Through the media, I’ve followed every American presidential election since John F. Kennedy ran in one, won and began a leadership that inspired comparisons with Camelot, although a leadership only to be ended prematurely, violently. My young family happened to be living in the very state where JFK was assassinated—Texas. I wept for his orphaned nation and family —two young children and a beautiful, classy widow.
I was still in the US when the tall Texan vice president, Lyndon Johnson, stepped up capably and smoothly into the presidential vacuum. It was then that I realized the practical wisdom of having a president and vice president elected as a tandem from one party.
Hereabouts, where the votes are separate for the two positions, a mess results, as has been the particular case in the current term. Vice President Binay, who comes from a party different from President Aquino’s, has been preoccupied almost since day one with his own presidential dream, spending more time laying the groundwork for his own run, if not campaigning outright, around the country.
And why not? He was a misfit in the Cabinet, more a liability than an asset.
Fascination
But to go back to my fascination with American politics. How could such fascination fade when the media have never failed to keep me abreast? They brought the Vietnam war into the world’s, not only America’s, living rooms and helped bring it to resolution. They broke scandal after scandal in relation to that war to force Richard Nixon’s resignation.
They exposed Bill Clinton’s indiscretions, nearly ruining him, yet balancing things off to allow him to not only survive but also move on to become the statesman that he is.
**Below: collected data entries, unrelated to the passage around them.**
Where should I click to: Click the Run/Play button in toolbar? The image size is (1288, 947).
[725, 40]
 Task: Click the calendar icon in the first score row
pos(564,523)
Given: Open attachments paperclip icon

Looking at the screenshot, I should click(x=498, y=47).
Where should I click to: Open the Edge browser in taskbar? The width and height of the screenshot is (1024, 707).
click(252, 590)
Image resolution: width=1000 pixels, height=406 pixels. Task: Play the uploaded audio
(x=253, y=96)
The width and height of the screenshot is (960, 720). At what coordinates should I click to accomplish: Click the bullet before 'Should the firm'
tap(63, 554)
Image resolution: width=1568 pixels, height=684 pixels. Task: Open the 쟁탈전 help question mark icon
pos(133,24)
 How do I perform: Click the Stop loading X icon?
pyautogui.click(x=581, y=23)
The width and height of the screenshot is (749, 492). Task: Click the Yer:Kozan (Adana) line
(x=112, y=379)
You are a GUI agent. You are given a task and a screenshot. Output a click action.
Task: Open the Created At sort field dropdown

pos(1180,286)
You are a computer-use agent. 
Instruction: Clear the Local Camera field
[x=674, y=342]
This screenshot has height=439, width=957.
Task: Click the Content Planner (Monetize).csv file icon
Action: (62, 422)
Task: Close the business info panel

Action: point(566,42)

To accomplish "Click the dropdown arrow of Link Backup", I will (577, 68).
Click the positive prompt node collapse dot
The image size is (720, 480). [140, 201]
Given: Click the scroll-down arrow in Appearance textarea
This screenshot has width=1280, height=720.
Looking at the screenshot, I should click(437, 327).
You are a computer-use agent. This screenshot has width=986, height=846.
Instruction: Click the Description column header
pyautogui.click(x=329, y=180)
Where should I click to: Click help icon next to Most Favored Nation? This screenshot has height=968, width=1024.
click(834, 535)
They made me suffer personally through George W. Bush’s presidency and his own war, in Iraq, where my American-born soldier son very nearly got sent.
And again I felt one with the rest of the world in celebrating the election of the first African-American president, Barack Obama. It must be obvious I’m a diehard would-be-Democrat, but that’s just me and not to media’s credit or through a fault of their own.
I believe my interest in American politics has been sustained because I’ve been kept informed. Even before CNN, I already knew more about American contemporary history than about the Philippine one. American newspapers, magazines, books, television, movies all find their way across the ocean in such assortments that one somehow gets an idea which to believe. Even if I relied on television alone I’d know more about them than about us.
Inarticulateness
Our own media, with the biases of some (obvious in their own pronouncements as well as in their choices of subjects and characters to feature) and the timidity of others, not to mention their lack of mental clarity, inarticulateness and general suitability, suffer gravely in comparison. Whatever the reason, local media is defaulting on its duty and power to inform and enlighten the public.
As a result, among the most reliable sources of information are not the media practitioners but information machines running with little human help; the telecasts of the Senate hearings, for instance, are more helpful un-annotated. When I listen or read reports on them, I sometimes wonder if the reporters and commentators watched the same show I did.
In dad’s time as a congressman, radio covered the House sessions live, but commentators made us understand those goings-on even better. Today I feel left hanging when questions I desperately wish asked, follow-up questions mostly, are not asked.
Overdoing it
CNN never disappoints me. It may sometimes overdo it, but starve me for news and updates it never does. Philippine television, on the other hand, tends to overdo it with things that matter less or don’t matter at all; and even with things that do matter, they are served up underdone when served up at all. Weekends and holidays are news-blackout days, it seems.
You could imagine how tragic the situation is in this season, in an election especially critical given the characters contesting it. We may well wake up on post-election morning feeling that we are being pulled back to the darkest times in our nation’s history.
The heirs of martial law are not only back and not only on the offensive; they are in fact gaining. And the media have done little about it, particularly in separating fact from fiction and lies about martial law.